Soon afterwards, Rudi sees the dancing girl again and approaches her. She explains to him the nature of Butoh and they develop a friendship; he learns that she has been an orphan for one year and dances Butoh to cope with the loss of her mother. The girl, whose name is Yu, helps him get into the train back to Karl's, and over the following days they see each other every day, while Rudi starts to notice his health deteriorating. One day Yu tells him that she lives in a tent; moved, Rudi follows her as she goes back home and learns that she is homeless, so he takes her home much to Karl's irritation; hearing them argue while she is taking a shower, she discreetly leaves back to her tent.

The following morning, Rudi grabs his belongings and discreetly leaves. He asks Yu to join him to a trip to Mount Fuji to fulfil Trudi's dream and they take the train to a mountain resort. Yu explains that Mount Fuji is ‘very shy’ and remains veiled by the clouds most of the time, which they see for themselves upon arrival. They register in a ryokan and spend the following days waiting for the weather to improve, with Rudi's patience and health wearing out. One night he wakes up in fever; Yu looks after him and soothes him back to sleep. Before dawn, Rudi wakes up again and finds that the sky is clear and Mount Fuji perfectly visible. He puts on Trudi's kimono and paints his face, then rushes out to the lakeshore to dance in Butoh style; Trudi's spirit joins him and they both dance, before he collapses and dies.
Shortly after Rudi's death, a deeply saddened Yu goes over his belongings and discovers an envelope in which he had left her all his savings. Karl arrives and he and Yu perform a traditional ceremony after Rudi's cremation to place his bones in an urn. They drive back to Tokyo and part outside Karl's building.

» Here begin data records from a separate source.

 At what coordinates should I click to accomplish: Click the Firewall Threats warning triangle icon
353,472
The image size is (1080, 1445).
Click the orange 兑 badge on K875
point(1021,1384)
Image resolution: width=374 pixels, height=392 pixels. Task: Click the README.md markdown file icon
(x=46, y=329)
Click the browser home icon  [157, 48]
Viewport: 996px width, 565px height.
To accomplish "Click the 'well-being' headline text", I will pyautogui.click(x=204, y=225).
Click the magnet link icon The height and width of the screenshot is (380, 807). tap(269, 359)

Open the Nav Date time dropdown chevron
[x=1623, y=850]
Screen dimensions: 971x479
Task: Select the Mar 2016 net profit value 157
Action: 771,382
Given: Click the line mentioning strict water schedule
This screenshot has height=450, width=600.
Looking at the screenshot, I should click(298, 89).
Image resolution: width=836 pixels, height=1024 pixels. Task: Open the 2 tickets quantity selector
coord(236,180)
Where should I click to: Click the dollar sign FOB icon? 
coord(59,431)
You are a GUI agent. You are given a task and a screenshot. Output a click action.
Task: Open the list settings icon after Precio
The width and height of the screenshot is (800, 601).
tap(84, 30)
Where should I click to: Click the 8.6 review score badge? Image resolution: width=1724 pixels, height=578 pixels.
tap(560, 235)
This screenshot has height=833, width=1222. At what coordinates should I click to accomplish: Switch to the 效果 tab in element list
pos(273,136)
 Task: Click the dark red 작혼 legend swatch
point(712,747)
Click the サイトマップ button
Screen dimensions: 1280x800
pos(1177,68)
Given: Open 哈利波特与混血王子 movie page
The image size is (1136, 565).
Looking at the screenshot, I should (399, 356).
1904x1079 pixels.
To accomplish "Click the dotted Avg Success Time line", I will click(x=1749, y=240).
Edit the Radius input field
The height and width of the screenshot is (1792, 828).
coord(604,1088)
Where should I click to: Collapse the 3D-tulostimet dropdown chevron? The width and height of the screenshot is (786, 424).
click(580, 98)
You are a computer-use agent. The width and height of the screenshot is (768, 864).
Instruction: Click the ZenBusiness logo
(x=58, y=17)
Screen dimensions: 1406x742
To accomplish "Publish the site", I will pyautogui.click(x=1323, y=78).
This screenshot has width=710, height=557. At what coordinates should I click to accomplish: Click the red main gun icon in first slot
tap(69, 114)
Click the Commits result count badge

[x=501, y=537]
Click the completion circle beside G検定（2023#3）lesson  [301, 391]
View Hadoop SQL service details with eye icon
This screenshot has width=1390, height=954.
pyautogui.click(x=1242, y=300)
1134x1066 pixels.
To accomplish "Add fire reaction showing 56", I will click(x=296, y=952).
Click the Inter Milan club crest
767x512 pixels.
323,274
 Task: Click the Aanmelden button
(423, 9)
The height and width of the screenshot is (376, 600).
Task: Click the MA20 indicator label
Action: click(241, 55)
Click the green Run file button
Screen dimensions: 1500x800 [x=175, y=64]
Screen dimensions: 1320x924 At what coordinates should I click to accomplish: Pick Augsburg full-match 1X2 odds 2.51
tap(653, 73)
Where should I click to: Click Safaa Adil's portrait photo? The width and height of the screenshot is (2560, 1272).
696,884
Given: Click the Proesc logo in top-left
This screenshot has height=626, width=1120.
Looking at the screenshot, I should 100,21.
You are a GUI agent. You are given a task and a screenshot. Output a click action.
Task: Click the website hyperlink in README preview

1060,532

Back in their parents's home, Klaus, Karolin, and Karl grimly discuss both sudden deaths, to which Franzi states that ‘he probably was happy in the end.’ Yu, for her part, is seen back in the park under the cherry blossoms, dancing Butoh with Rudi's hat and other belongings.

== Cast ==
- Elmar Wepper as Rudi Angermeier
- Hannelore Elsner as Trudi Angermeier
- Aya Irizuki as Yu
- Nadja Uhl as Franzi
- Maximilian Brückner as Karl Angermeier
- Birgit Minichmayr as Karolin Angermeier
- Felix Eitner as Klaus Angermeier
- Floriane Daniel as Emma Angermeier
- Celine Tanneberger as Celine Angermeier
- Robert Döhlert as Robert Angermeier

==Reception==
On review aggregator website Rotten Tomatoes, the film holds an approval rating of 79% based on 58 reviews, with an average rating of 7.0/10.